Saturday, August 6, 2016

Congressman Doughton, Whose Own Farm Was Flooded, Asks Congress for Federal Aid for Western N.C. Counties, 1916

“Congressman Doughton Asks for Federal Aid,” from the Statesville Landmark and reprinted on the front page of the Watauga Democrat, Boone, N.C., August 10, 1916

Congressman Doughton, who returned to Washington last week, after a few days at his home, introduced a resolution appropriating $300,000 for the flood sufferers in western North Carolina, the money to be expended under the direction of the Secretary of War. The Washington correspondent of the Greensboro News says:

Mr. Doughton decided to introduce the resolution after a conference between himself and Representatives Page and Webb. All three are of the opinion that something must be done to aid the people of the western part of the State and decided they would have the resolution introduced and use their influence to have it passed. They realize, however, that it is going to be a hard job to get such a measure through Congress, as Minority Leader Mann of Illinois is almost sure to make an objection, which would result in its defeat.

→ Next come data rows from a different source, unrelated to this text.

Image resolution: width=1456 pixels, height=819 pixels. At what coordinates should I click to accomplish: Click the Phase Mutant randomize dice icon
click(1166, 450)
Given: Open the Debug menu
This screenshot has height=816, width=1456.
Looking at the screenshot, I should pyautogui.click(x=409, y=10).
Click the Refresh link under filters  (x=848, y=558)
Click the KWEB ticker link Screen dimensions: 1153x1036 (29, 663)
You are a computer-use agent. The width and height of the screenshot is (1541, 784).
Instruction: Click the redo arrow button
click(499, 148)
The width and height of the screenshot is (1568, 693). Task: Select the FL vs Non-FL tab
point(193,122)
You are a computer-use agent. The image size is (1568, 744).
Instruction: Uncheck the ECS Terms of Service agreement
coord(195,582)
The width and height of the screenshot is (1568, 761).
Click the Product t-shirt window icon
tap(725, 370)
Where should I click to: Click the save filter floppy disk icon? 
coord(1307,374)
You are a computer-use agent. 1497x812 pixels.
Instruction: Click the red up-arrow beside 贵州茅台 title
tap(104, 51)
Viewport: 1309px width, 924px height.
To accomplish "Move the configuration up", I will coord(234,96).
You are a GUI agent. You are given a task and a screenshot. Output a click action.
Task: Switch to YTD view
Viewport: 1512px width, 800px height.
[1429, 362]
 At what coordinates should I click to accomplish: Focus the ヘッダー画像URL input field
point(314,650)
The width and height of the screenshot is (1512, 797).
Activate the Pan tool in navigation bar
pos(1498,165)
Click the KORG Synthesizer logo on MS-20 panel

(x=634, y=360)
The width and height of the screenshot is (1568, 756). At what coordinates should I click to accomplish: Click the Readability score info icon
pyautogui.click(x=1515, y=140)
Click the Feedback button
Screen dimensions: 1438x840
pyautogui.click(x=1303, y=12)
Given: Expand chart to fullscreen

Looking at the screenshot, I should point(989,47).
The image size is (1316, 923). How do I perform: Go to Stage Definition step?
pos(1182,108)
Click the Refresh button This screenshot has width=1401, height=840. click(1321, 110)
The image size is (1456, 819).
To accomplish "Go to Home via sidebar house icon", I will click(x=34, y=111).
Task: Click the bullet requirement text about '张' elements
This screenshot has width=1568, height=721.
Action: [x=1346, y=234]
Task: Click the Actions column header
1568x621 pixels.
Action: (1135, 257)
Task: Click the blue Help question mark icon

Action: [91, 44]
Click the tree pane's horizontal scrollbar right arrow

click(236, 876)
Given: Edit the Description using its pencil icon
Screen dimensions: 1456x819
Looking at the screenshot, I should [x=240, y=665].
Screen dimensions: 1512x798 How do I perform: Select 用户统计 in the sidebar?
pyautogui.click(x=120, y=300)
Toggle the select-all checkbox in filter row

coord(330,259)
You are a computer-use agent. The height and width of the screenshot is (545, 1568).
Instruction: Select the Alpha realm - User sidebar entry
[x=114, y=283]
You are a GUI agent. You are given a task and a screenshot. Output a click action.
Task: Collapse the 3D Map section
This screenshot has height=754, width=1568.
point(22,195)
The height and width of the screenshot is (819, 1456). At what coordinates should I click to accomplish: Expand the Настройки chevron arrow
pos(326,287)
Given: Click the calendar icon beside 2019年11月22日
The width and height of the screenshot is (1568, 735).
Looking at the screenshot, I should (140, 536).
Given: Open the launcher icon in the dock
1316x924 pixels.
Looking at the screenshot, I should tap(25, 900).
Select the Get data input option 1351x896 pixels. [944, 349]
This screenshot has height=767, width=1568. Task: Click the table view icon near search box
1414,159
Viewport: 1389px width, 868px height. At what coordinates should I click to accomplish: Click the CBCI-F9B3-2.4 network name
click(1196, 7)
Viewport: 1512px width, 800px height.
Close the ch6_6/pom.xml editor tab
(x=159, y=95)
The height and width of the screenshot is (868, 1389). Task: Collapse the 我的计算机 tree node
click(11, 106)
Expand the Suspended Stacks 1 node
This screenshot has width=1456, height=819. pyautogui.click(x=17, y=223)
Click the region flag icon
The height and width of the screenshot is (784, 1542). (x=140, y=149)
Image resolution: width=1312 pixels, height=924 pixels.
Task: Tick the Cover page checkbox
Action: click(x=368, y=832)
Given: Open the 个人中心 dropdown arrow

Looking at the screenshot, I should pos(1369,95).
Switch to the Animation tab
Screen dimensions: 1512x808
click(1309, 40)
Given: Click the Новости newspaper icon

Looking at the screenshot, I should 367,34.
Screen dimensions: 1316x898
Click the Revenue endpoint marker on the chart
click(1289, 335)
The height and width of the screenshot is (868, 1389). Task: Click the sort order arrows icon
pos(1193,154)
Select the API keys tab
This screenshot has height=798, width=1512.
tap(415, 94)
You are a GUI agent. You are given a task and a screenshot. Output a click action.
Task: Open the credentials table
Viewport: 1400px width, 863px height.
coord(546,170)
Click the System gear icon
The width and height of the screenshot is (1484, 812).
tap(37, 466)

Mr. Doughton says it is impossible for anyone to estimate the damage done by the floods in his section of the State. He said it was so great and so far beyond the human imagination that the people have not yet been able to realize just what has happened. “I am not a drinking man” said Mr. Doughton, “and therefore do not know how a man feels when afflicted with delirium tremens, but what I saw in North Carolina is so appalling that I can easily believe that a man afflicted with this form of alcoholism might imagine anything. Whole farms have been wiped off the map with a single landslide. Hundreds of men who have been prosperous and happy citizens are now roaming about the country with no place to go and many of them declare they will not again return to their former homes. Hundreds and hundreds of acres of fertile land along the railroad that usually produced the finest crops in the land are today nothing more than worthless sand heaps. A few acres must be used for cultivation but the larger part of the lowlands will not be worth cultivating for many years if ever.”

Mr. Doughton himself lost heavily but he is a well-to-do man as values go in that section of the country. He is chiefly concerned for the poor fellows—those who rent land—who have nothing to do nor a place to lay their heads. Much of the rich lowlands of Mr. Doughton’s farm at Laurel Springs is totally ruined. Barns and outbuildings have been swept away, roads completely destroyed; not a bridge in the county and his 300-acre timothy hay crop covered in sand from three to four feet in depth.

His handsome home, located at the foot of the mountain and within a hundred yards of the stream which flows through his farm, was flooded with water and much of the furniture completely ruined.